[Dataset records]
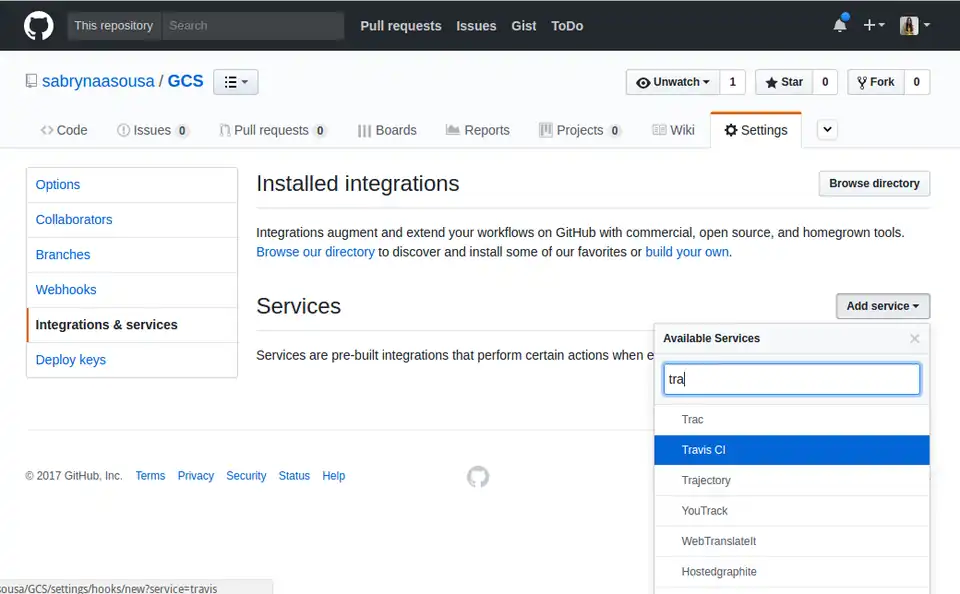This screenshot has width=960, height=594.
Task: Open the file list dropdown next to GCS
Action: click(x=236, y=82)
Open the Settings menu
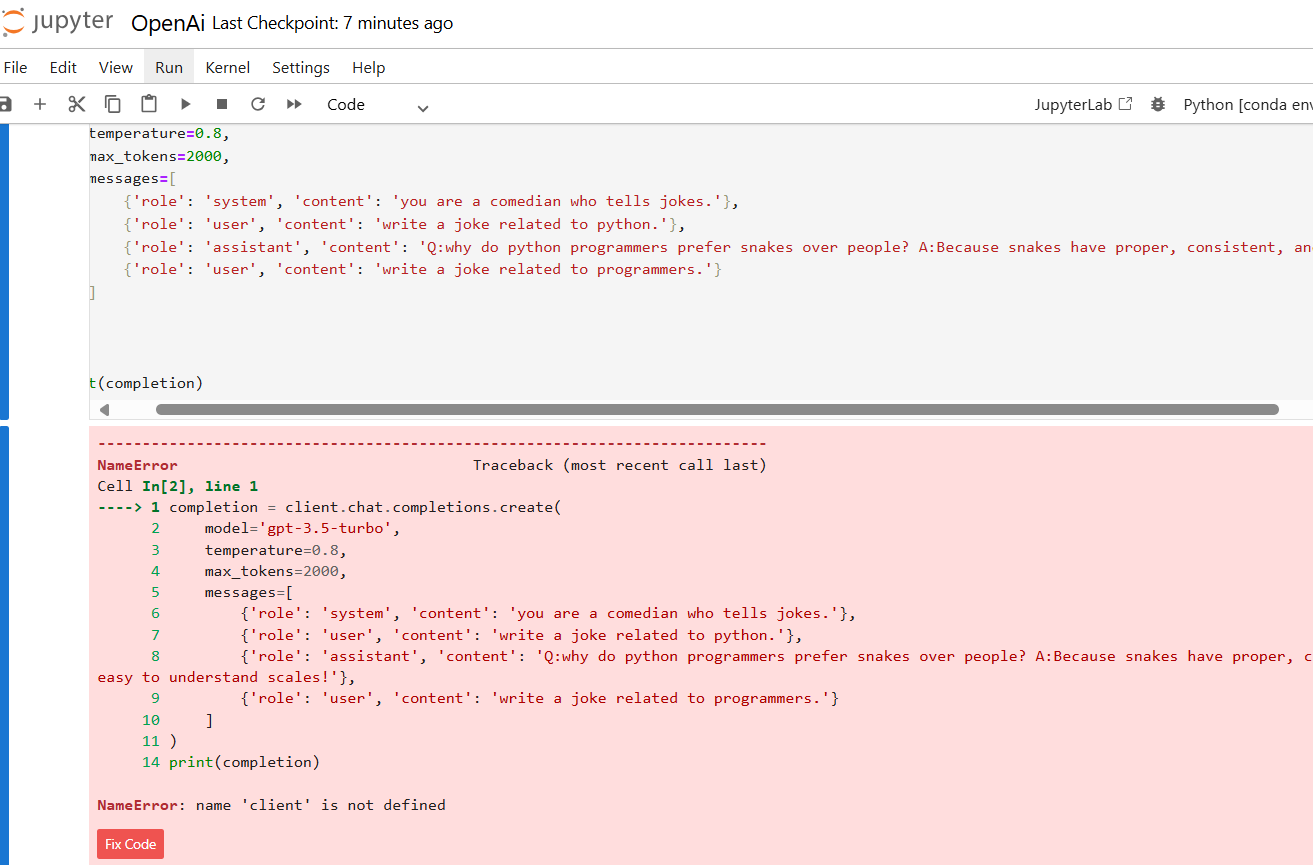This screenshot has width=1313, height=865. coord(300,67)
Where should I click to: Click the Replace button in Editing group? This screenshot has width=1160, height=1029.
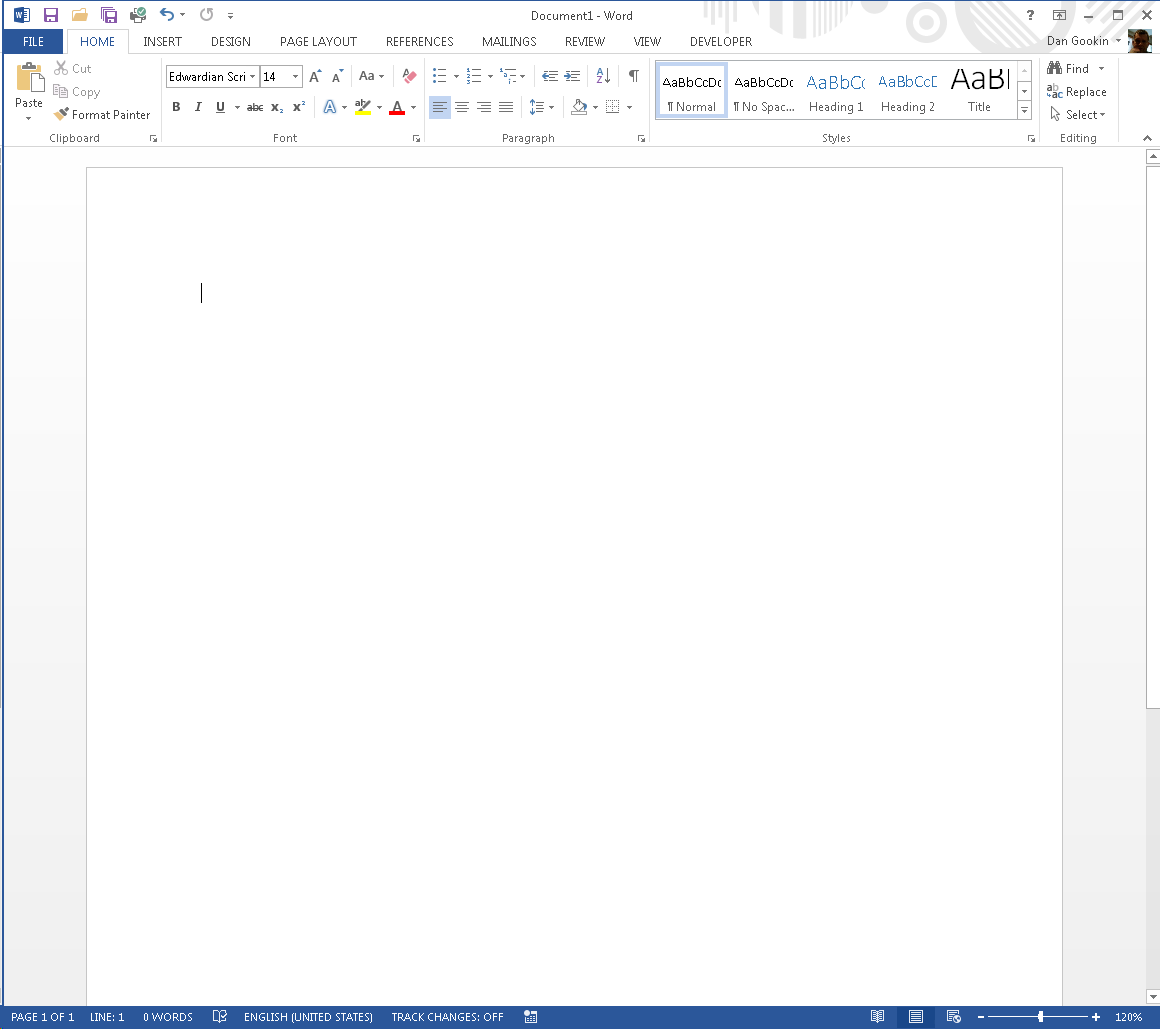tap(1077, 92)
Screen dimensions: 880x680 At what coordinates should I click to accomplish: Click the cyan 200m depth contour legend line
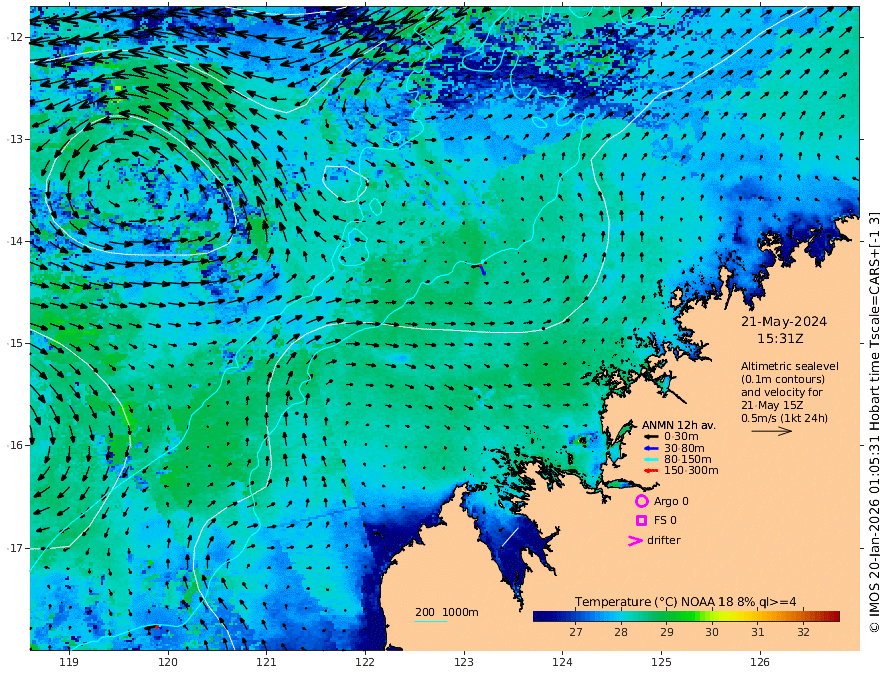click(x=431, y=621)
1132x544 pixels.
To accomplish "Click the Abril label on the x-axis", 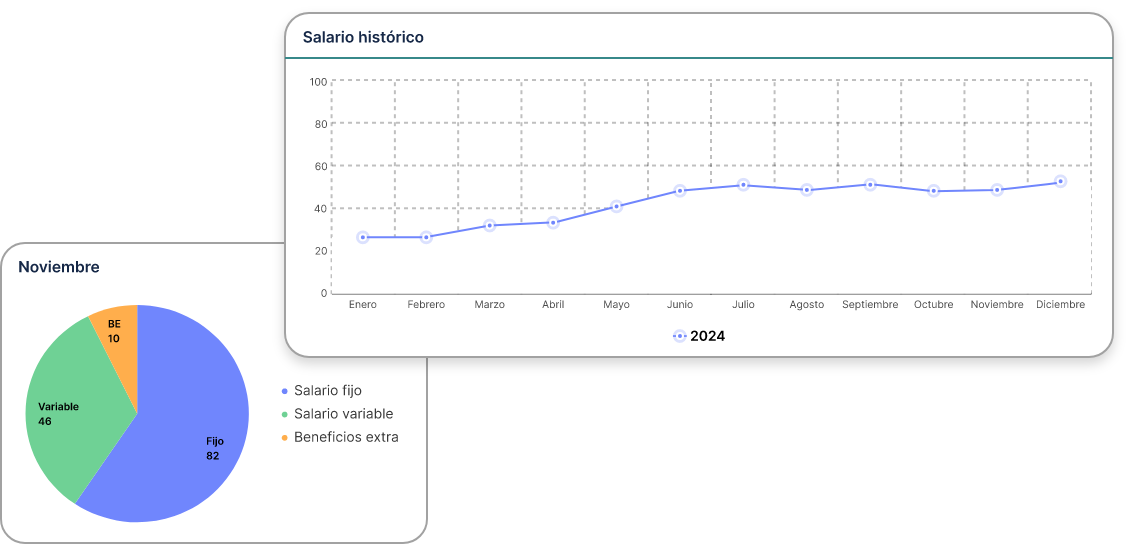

- EXERCISE REQUIREMENTS:
In the answer, give only the lines from the one containing "Open the Settings menu" through the end of the records above, each reproduced exactly. Include no pictures.

- ANSWER SPACE:
Open the Settings menu
This screenshot has width=1313, height=865. coord(300,67)
Where should I click to: Click the Replace button in Editing group? This screenshot has width=1160, height=1029.
tap(1077, 92)
Screen dimensions: 880x680 At what coordinates should I click to accomplish: Click the cyan 200m depth contour legend line
click(x=431, y=621)
1132x544 pixels.
To accomplish "Click the Abril label on the x-axis", 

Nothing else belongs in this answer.